VC is clearly not "a joke". All you have to do is Google "major companies that took VC funding" to see the impact of it. Of course this leaves out the thousands of others that failed, but long term the winners are going to have a very positive impact on driving innovation.
You may say "those companies would have succeeded anyway" and maybe so, but I doubt it would have happened nearly as fast, if at all.
VC today isn't VC 20 years ago isnt VC 40 years ago.
VC today has ridiculous expectations on ROI and it re-enforces poor decision making, which, imo, brings down companies that might otherwise have been successful. Its part of a culture that was propped up by access to ridiculously cheap money. Modern VC is a dice roll at best, maybe worse.
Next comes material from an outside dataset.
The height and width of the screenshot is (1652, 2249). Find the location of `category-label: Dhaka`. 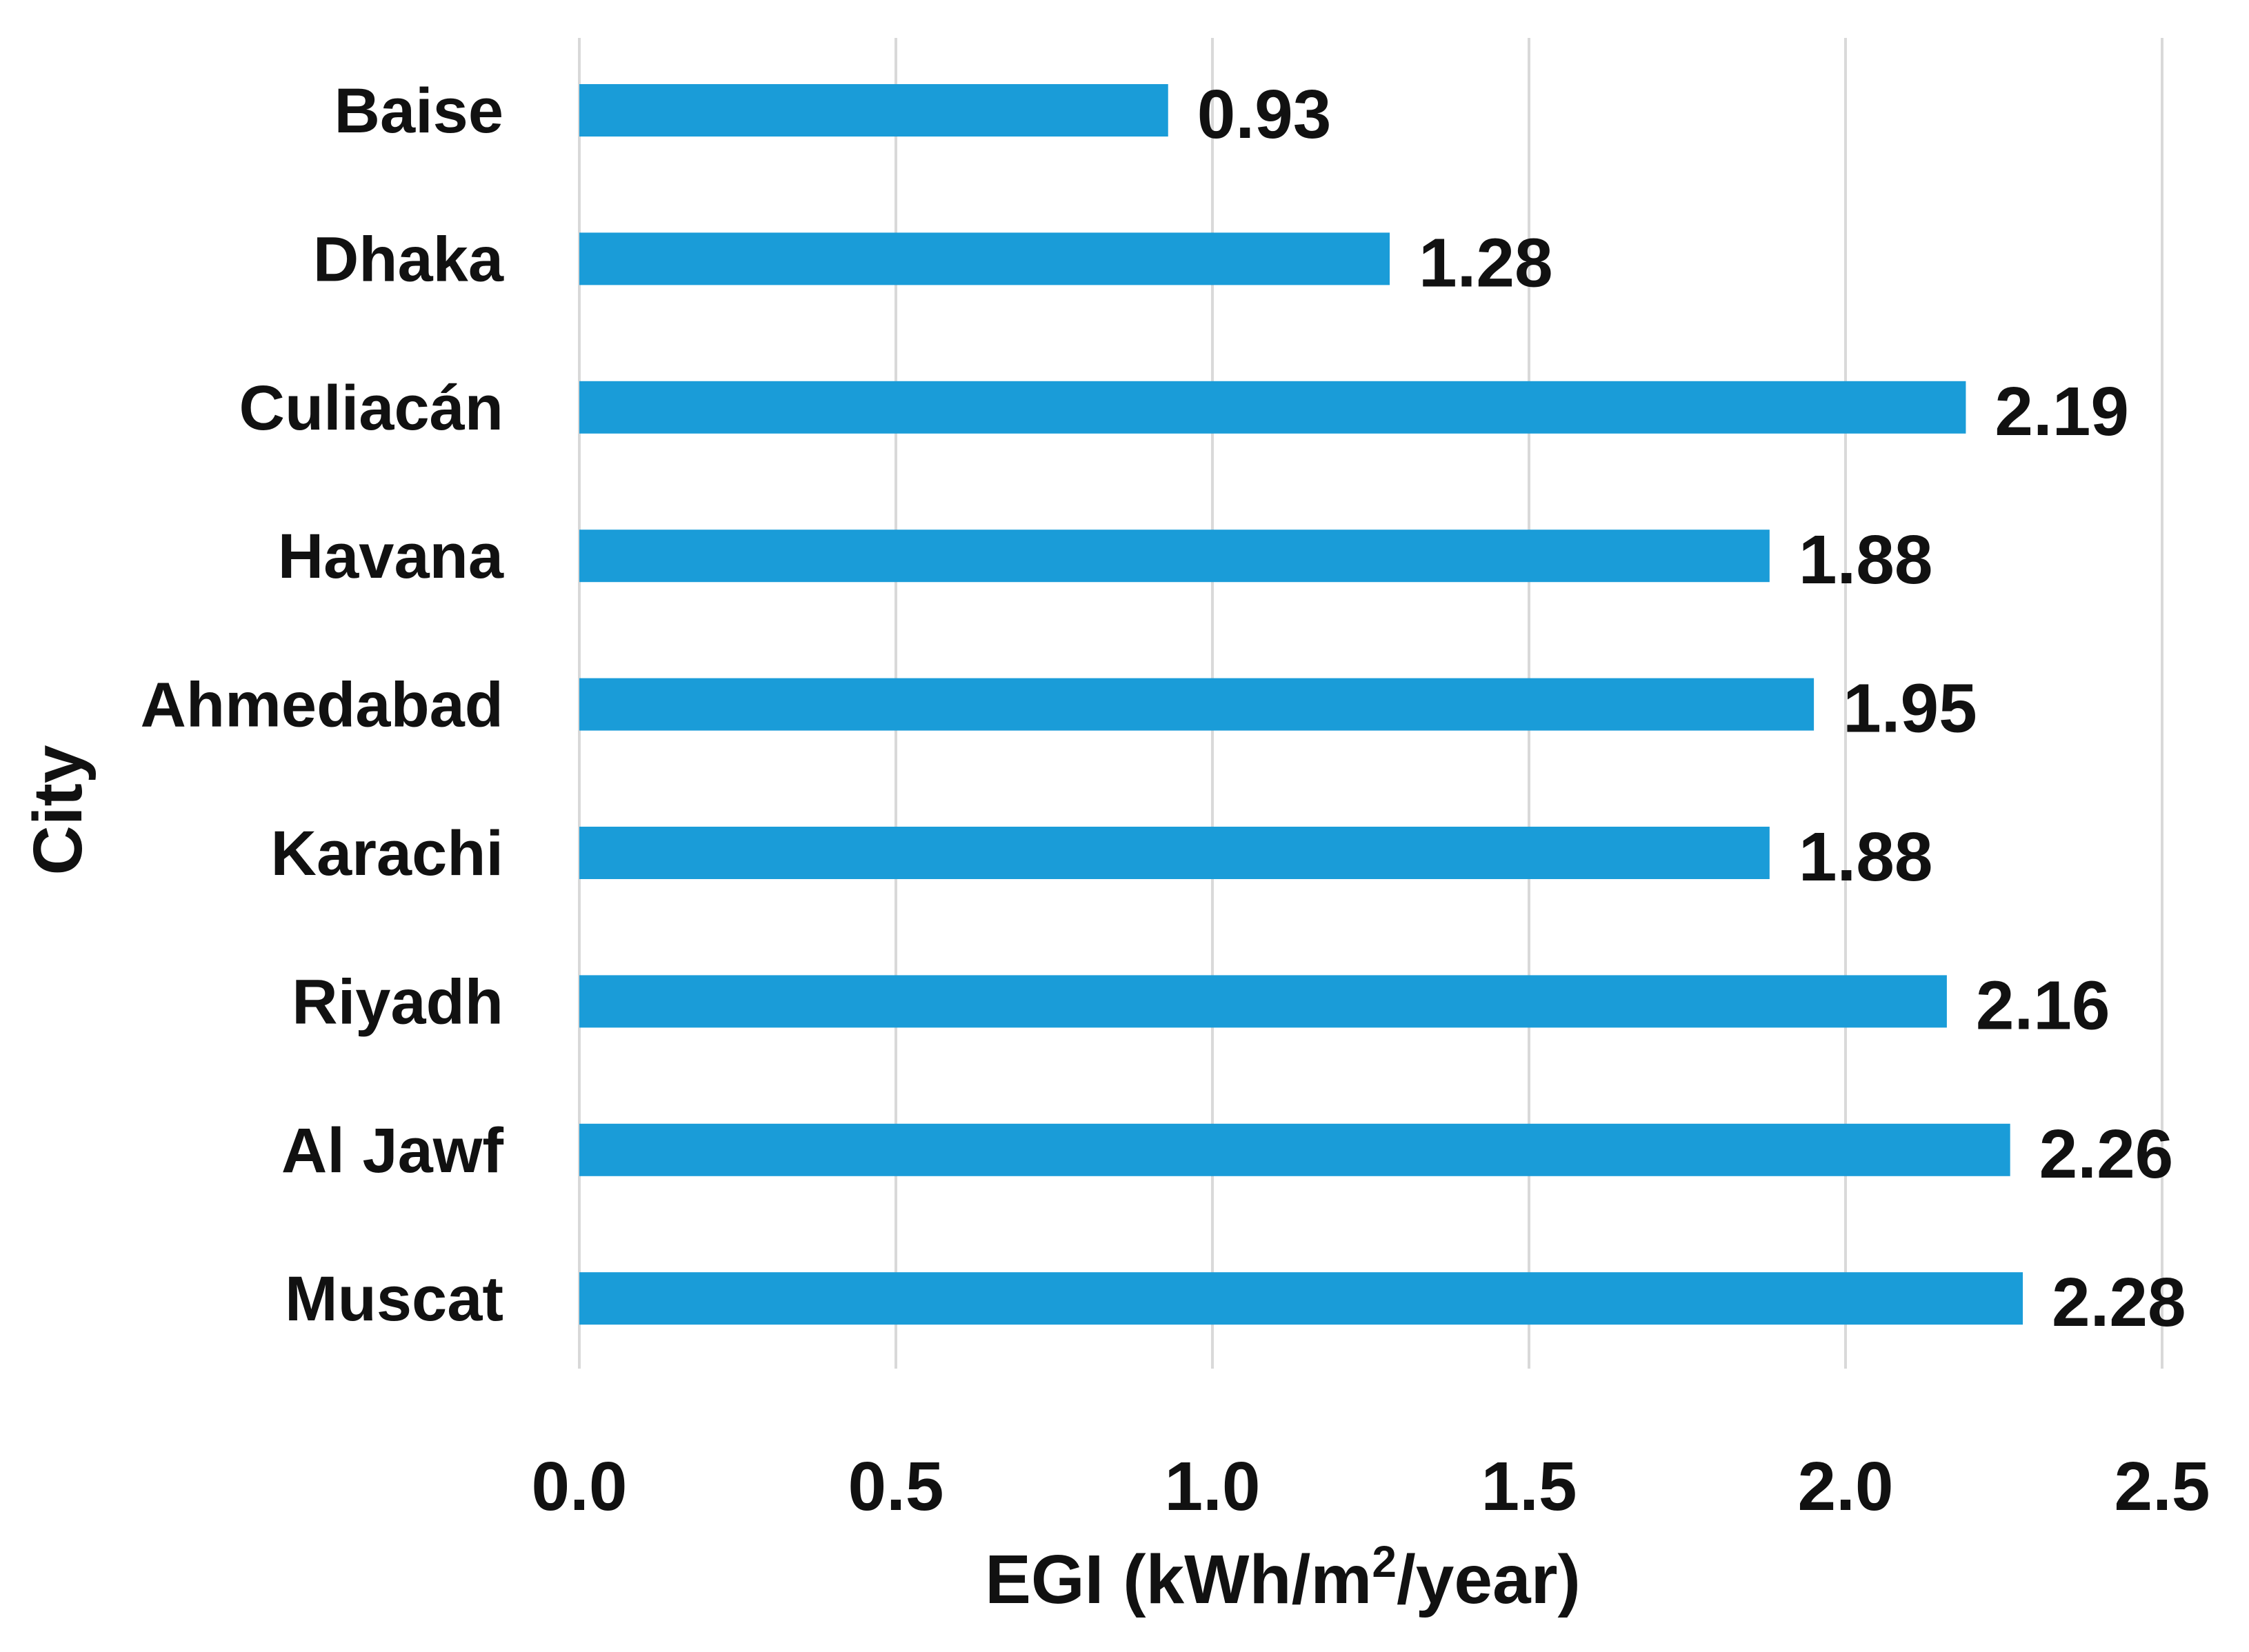

category-label: Dhaka is located at coordinates (408, 259).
The final summary of the article you linked:
"Using 105,950 observations from 32 different studies we find that CVC investments are performance enhancing, for both corporations and start-ups. Our results detect that time, country, and industry moderate the effects. Especially after the Dotcom bubble burst, high performance is detected. Similarly, the performance in the U.S. outreaches the performance of other countries. Due to the high risk of successfully developing a pharmaceutical drug, no statistically significant effect of CVC investments in the health care industry is observed. As expected, strategic performance outperforms financial impacts. Although there is good rationale for a clear strategic focus, the finding that CVC investment does not lead to stronger financial performance is surprising and urges practitioners to rethink their CVC objectives and approach"
Disregarding the fact that this is only looking at CVCs and not traditional VCs, I don't think this really supports your argument that it is a dice roll at best. Seems to me like it is broadly beneficial with some caveats.